WHAT TO WORK ON
Your task is to retype, exactly and only, the lines from the one containing "Task: Toggle Hide Static Members in Outline" to the final line of the entries, leaving out all pictures.

§

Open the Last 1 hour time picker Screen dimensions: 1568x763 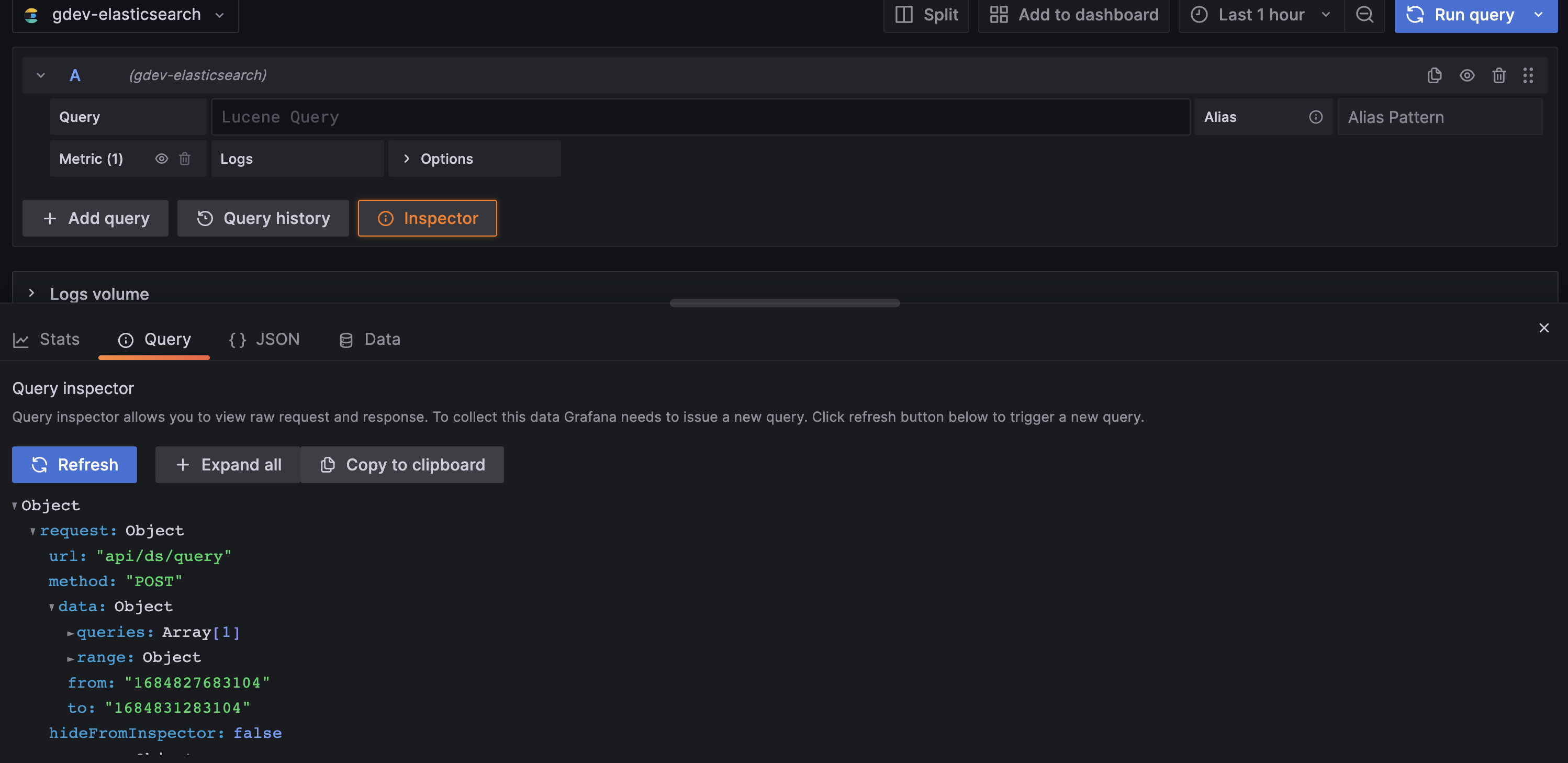tap(1261, 15)
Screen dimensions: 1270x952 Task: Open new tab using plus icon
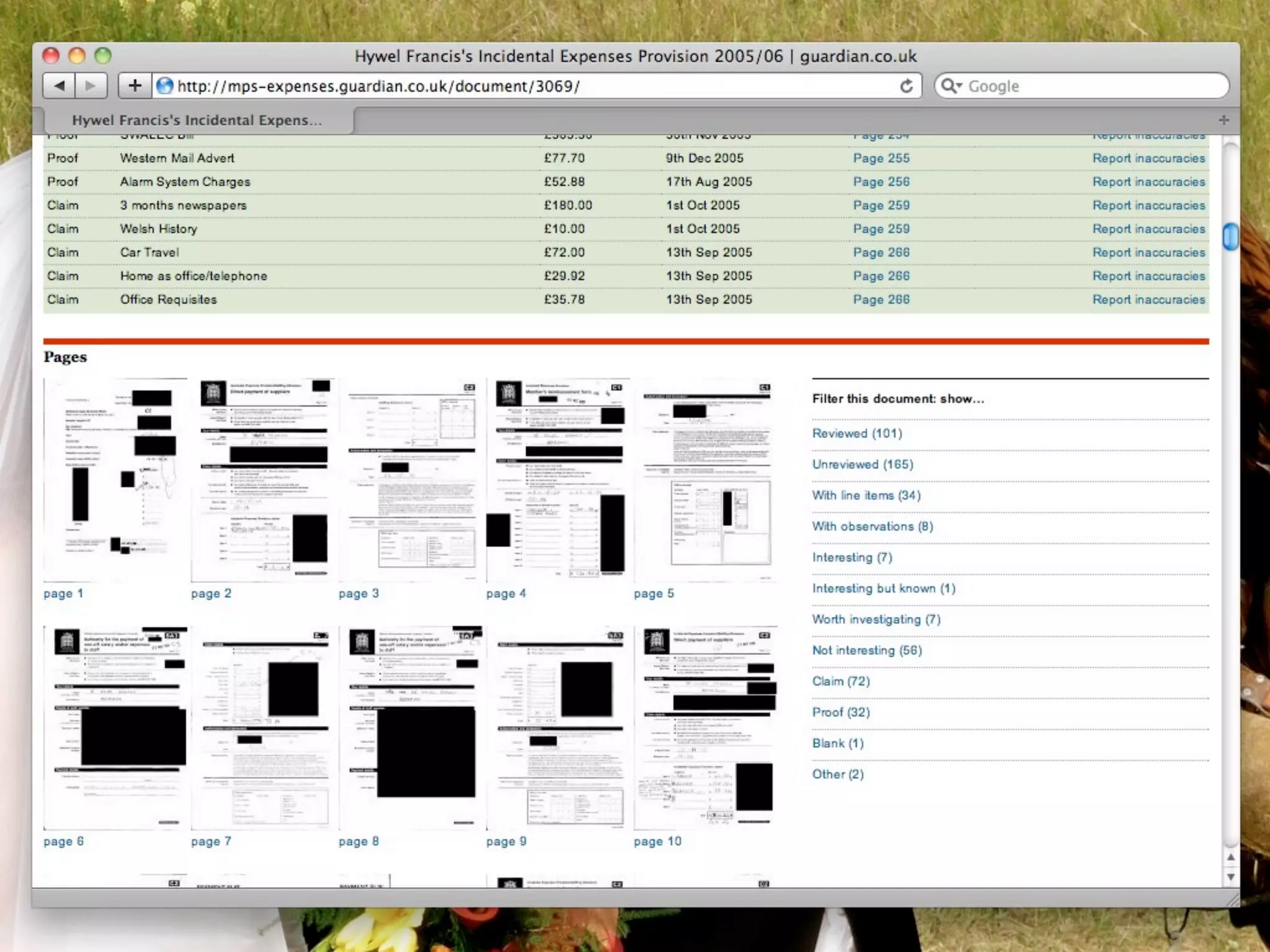1223,120
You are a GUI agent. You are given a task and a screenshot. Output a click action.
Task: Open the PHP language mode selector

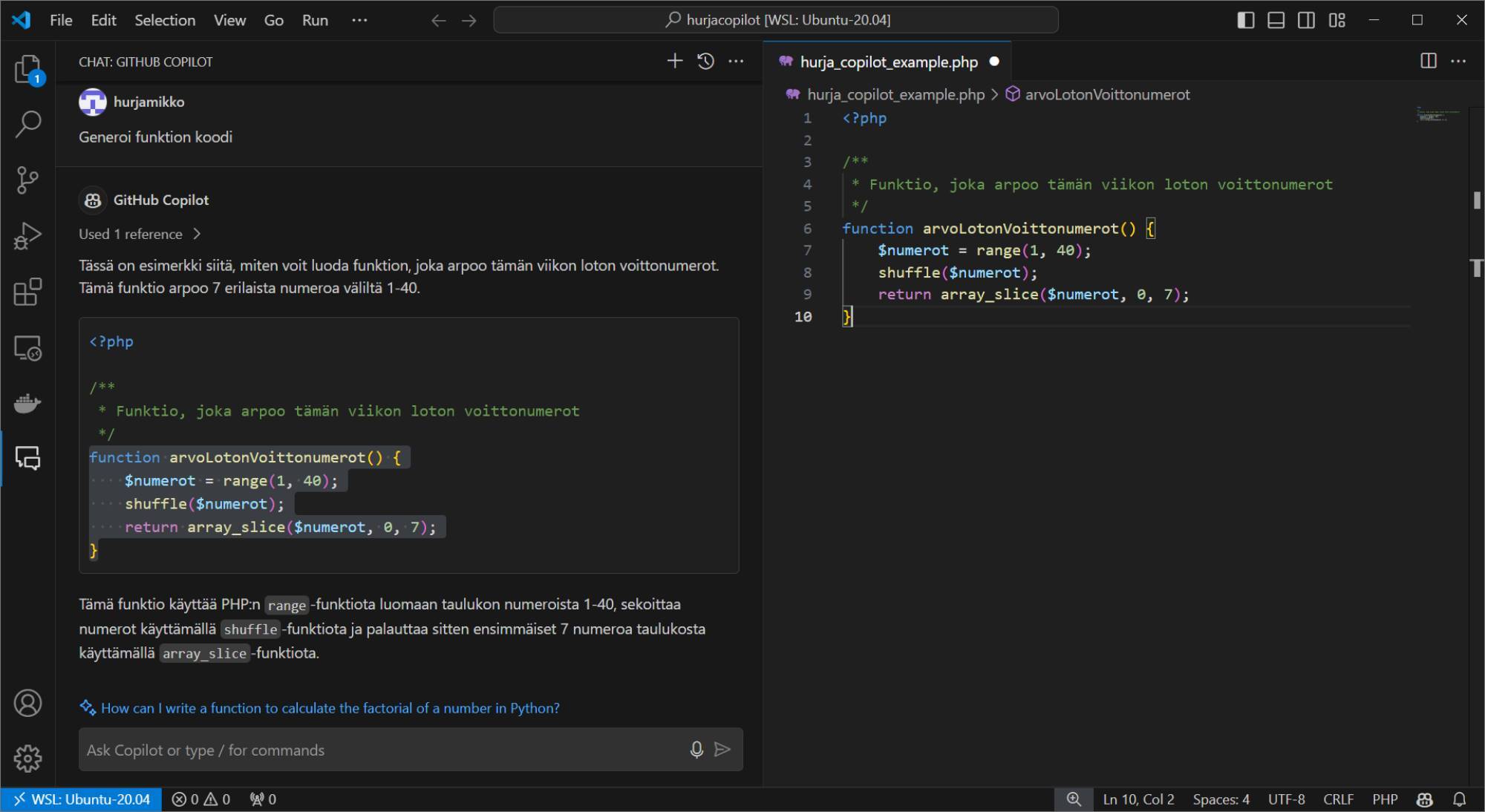point(1384,799)
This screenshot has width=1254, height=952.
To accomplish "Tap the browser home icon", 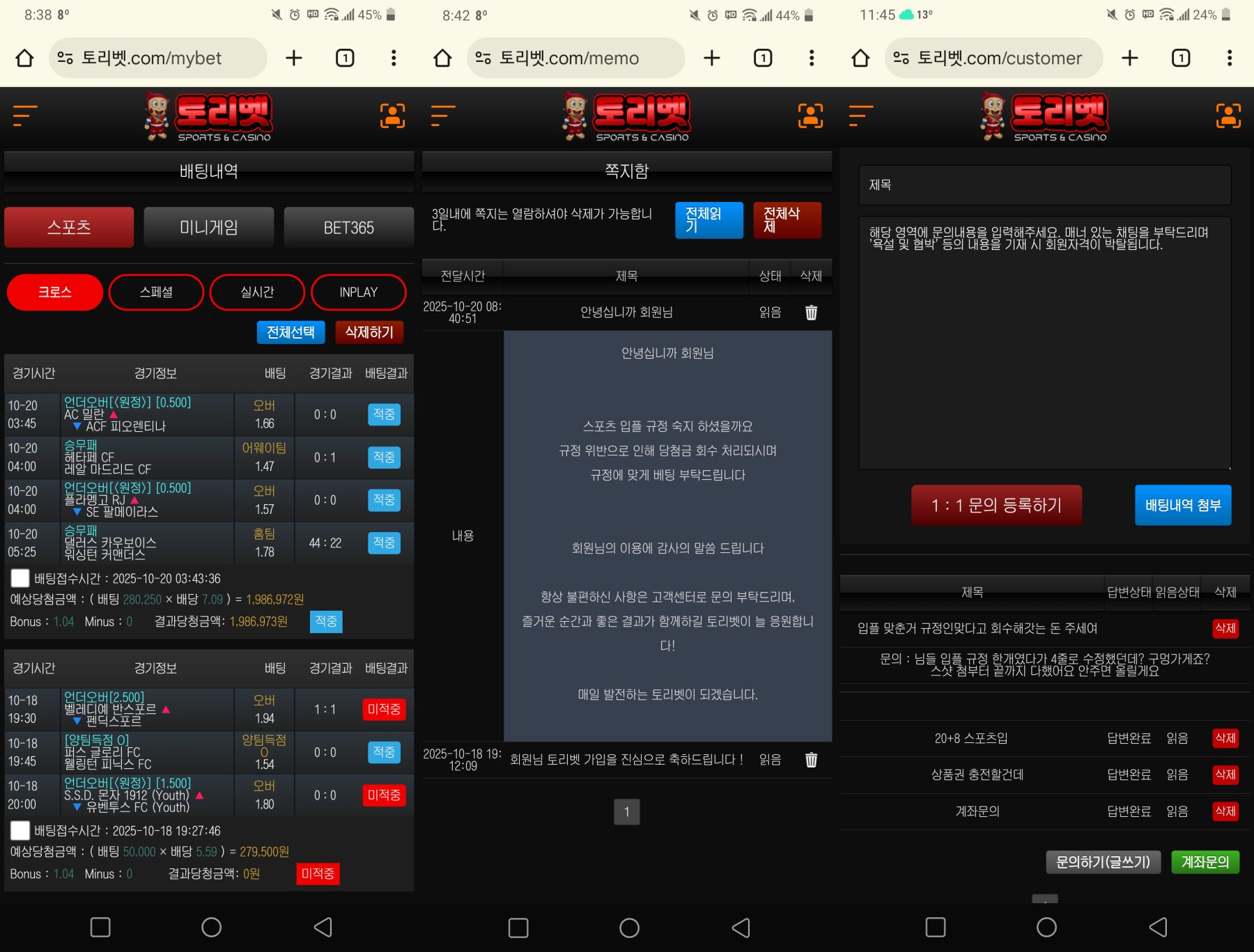I will (x=24, y=58).
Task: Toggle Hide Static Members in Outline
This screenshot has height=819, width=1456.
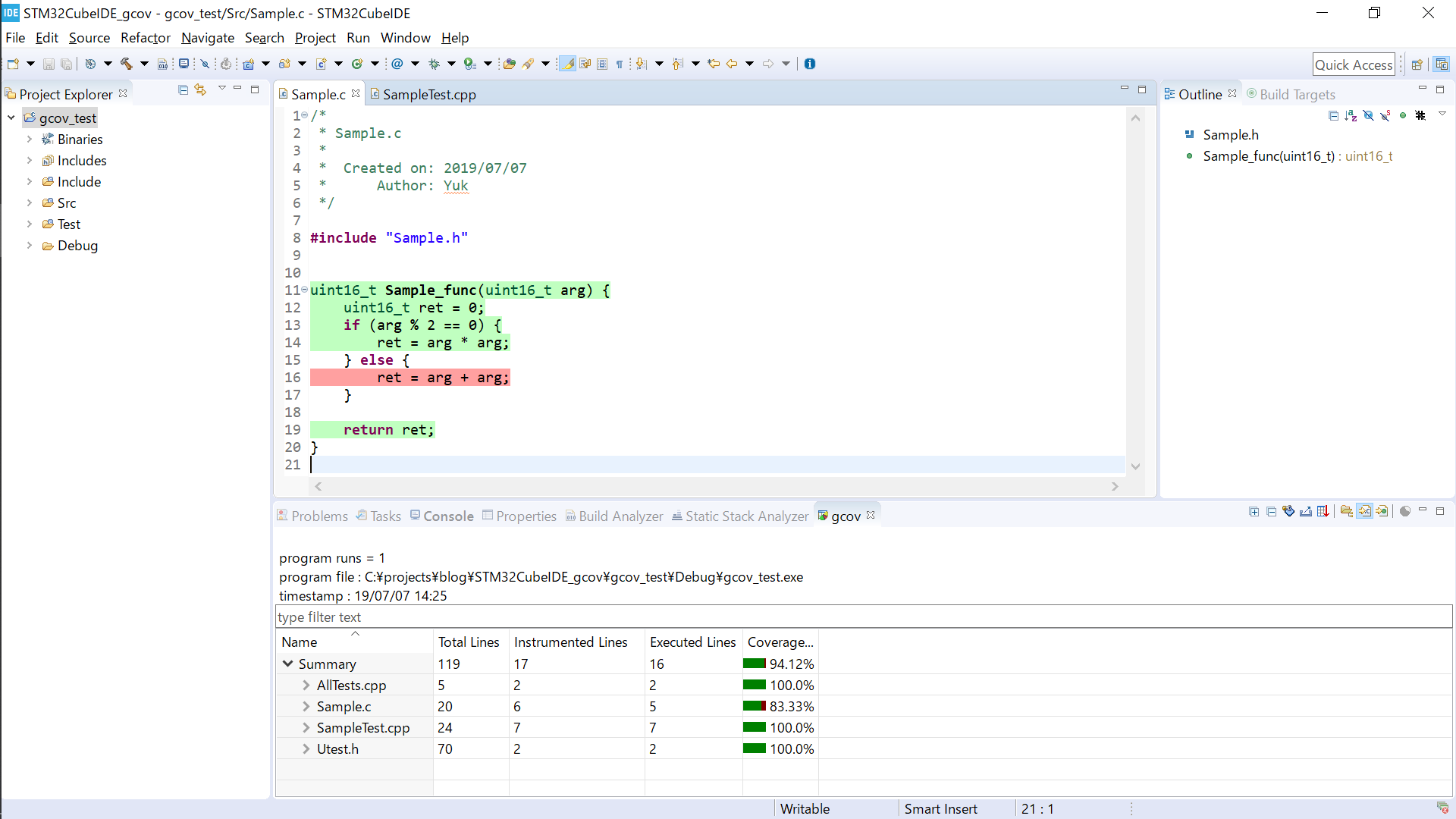Action: point(1386,115)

§

TASK ANSWER
Task: Toggle Hide Static Members in Outline
This screenshot has height=819, width=1456.
Action: point(1386,115)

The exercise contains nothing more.